● PASSAGE PROVIDED:

---*---

Rest assured that Dennis is aware of that pragmatics may change for
shorter needles.

The code has always made a special-case of 1-character needles,
because it's impossible "even in theory" to improve over
straightforward brute force search then.

Say the length of the text to search is `t`, and the length of the
pattern `p`. Brute force and the current code have worst case O(t*p)
behavior. The new code, worst case O(t+p). If that's as deep as you
dig into it, it seems all but obvious then that O(t*p) just can't be
that bad when p is small, so keep it simple.

But there's another twist:  the current and new code both have O(t/p)
cases too (but brute force, and even Knuth-Morris-Pratt, don't). That
can be highly beneficial even for p as small as 3.

Unfortunately, the exact cases in which the current and new code enjoy
O(t/p) behavior aren't the same.

Lying a bit:  In general the current code has just two tricks. One of
those tricks is useless (pure waste of time) if the pattern happens to
end with a repeated character pair, and is most effective if the last
character appears nowhere else in the pattern. The other trick is most
effective if the set of characters in the text has no intersection
with the set of characters in the pattern (note that the search is
certain to fail then), but useless if the set of text characters is a
subset of the set of pattern characters (as, e.g., it very often is in
real-life searches in apps with a small alphabet, like [ACGT}+ for
genomes).

But I don't know how to characterize when the new code gets maximum
benefit. It's not based on intuitive tricks.  The paper that
introduced it[1] says it's based on "a deep theorem on words
known as the Critical Factorization Theorem due to Cesari, Duval,
Vincent, and Lothaire", and I still don't fully understand why it
works.

It's clear enough, though, that the new code gets real systematic
value out of patterns with repetitions (like "abab"), where the
current code gets real value from those only by accident (e.g., "a"
and "b" happen to appear rarely in the text being searched, in which
case that the pattern has repetitions is irrelevant).

But, as I said in the first message, the PR is "preliminary". There
are still worlds of tweaks that have been thought of but not yet tried
even once.

[1] search for "Two-Way String Matching" by Crochemore and Perrin.

---*---

● DATASET ENTRIES:
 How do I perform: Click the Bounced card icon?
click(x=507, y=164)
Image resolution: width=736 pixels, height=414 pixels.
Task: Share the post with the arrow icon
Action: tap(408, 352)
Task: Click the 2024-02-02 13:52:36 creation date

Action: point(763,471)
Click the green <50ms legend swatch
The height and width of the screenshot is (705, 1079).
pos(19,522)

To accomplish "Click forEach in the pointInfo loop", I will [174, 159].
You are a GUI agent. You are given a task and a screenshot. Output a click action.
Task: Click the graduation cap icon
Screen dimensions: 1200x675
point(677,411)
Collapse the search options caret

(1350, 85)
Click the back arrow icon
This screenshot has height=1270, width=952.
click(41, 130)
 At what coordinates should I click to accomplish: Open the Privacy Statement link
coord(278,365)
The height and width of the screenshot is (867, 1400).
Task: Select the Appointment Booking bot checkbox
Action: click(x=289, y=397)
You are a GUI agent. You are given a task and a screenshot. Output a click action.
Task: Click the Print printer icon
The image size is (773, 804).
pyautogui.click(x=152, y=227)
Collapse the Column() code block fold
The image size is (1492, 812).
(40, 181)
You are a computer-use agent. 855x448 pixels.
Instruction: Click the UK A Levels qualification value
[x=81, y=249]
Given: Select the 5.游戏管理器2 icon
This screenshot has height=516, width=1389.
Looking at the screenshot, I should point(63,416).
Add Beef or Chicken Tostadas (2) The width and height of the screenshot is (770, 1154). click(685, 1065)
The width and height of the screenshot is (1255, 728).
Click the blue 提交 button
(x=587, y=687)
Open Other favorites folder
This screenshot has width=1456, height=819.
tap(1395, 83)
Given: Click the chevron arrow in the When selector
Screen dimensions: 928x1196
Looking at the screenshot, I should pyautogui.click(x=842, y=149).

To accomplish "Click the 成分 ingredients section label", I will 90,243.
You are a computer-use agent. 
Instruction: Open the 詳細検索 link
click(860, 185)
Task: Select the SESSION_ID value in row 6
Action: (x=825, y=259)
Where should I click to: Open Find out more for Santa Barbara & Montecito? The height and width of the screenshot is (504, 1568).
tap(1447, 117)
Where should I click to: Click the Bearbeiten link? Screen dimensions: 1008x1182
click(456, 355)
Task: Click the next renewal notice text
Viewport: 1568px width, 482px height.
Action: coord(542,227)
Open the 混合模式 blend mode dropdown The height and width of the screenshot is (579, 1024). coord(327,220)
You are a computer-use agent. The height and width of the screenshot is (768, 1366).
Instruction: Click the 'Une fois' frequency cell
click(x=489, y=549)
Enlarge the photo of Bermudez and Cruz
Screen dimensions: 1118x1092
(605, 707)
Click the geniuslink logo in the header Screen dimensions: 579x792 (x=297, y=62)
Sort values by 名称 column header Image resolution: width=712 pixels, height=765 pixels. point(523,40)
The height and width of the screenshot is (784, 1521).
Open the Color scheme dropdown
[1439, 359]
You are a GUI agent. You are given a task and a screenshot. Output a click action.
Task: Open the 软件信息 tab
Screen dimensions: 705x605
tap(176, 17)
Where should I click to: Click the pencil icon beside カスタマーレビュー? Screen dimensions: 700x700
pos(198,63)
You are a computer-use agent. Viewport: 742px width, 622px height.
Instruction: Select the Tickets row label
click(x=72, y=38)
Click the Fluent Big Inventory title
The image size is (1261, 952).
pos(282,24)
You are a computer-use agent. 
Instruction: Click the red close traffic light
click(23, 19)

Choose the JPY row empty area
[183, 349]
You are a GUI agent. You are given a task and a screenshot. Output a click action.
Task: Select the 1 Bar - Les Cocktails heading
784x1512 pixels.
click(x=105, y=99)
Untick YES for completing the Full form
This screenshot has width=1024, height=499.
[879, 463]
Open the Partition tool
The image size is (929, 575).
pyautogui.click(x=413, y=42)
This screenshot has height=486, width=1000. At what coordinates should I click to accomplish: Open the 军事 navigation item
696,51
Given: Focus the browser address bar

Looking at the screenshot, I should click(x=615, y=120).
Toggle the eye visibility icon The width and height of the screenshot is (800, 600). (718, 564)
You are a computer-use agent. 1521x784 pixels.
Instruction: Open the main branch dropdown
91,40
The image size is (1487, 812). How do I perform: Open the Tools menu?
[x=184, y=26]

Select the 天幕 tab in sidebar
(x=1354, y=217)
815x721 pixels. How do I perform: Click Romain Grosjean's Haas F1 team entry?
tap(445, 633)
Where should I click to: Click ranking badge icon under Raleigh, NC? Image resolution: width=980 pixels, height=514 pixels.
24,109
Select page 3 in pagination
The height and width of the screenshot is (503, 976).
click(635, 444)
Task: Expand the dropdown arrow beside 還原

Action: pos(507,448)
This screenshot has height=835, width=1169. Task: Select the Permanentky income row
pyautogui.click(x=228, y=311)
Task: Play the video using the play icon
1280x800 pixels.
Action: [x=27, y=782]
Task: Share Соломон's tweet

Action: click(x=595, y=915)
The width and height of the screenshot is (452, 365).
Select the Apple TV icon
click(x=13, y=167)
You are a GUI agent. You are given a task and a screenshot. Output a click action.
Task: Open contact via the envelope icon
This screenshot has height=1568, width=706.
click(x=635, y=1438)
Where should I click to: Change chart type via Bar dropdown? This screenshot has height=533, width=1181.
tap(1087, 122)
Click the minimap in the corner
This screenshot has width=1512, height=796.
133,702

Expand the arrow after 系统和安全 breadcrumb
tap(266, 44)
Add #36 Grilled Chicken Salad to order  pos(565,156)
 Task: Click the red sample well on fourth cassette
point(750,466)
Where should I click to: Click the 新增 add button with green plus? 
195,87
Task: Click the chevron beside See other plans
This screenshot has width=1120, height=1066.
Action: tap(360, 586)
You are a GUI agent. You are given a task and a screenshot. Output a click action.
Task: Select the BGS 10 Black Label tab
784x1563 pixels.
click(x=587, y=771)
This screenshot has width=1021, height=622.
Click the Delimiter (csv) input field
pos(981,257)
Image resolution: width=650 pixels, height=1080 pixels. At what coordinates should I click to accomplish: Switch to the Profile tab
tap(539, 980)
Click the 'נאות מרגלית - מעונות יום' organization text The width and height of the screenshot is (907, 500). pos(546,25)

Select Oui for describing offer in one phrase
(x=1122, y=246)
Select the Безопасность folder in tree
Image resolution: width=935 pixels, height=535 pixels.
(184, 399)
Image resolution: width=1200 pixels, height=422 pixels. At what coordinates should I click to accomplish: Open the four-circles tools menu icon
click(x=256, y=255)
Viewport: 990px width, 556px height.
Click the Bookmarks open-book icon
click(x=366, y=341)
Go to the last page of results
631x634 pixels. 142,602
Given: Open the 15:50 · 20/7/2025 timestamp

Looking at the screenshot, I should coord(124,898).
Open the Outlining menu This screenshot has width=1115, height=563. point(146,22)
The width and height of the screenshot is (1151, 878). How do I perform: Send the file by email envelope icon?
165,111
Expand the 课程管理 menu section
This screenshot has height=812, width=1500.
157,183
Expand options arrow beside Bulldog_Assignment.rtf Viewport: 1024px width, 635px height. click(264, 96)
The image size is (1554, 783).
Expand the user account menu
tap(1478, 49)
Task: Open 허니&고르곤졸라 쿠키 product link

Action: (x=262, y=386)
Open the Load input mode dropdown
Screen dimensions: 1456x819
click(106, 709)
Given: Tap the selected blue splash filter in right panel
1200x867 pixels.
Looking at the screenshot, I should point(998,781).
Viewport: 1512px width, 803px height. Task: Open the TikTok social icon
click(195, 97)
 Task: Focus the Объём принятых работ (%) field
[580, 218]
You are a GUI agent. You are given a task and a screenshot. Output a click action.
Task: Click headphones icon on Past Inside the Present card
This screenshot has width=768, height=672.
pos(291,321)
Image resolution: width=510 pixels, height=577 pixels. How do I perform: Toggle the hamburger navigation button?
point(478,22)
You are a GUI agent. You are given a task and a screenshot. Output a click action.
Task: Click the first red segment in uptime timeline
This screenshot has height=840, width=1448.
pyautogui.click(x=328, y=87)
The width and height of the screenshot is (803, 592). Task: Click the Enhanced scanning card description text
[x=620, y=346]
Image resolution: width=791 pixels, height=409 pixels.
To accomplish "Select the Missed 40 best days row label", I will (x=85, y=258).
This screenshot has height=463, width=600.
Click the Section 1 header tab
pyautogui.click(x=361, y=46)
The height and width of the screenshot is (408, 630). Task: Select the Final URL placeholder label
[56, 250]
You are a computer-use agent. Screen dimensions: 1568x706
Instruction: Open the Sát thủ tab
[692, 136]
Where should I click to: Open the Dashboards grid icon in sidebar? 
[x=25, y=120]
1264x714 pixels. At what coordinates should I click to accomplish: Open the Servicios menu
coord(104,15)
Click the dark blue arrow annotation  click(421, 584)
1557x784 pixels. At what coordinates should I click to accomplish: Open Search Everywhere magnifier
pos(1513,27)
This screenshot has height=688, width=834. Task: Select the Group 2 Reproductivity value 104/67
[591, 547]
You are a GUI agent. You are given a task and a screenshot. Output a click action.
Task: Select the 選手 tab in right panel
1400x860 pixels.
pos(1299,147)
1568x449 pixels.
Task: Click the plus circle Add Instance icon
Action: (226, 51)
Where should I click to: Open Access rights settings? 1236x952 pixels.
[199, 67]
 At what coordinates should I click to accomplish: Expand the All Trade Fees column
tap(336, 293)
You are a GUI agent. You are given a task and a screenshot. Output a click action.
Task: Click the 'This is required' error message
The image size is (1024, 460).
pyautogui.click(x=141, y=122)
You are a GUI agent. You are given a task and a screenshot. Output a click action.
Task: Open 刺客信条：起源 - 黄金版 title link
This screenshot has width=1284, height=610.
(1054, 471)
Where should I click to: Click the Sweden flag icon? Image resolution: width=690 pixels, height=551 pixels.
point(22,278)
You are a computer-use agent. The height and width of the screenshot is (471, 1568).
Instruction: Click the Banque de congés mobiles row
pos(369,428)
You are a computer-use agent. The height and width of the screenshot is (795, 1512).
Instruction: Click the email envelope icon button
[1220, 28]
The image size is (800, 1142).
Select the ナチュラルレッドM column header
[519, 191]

---*---

● THE PROBLEM:
Can you sum up the message about string-search code above in two sentences?

● ANSWER AREA:
Brute force and the current code have worst-case O(t*p) behavior while the new code's worst case is O(t+p), but both the current and new code also have O(t/p) cases, and the exact cases differ between them. The current code relies on two intuitive tricks whose usefulness depends on the characters in the pattern and text, whereas the new code rests on the Critical Factorization Theorem and gets systematic value from patterns with repetitions like "abab", and the PR is still preliminary.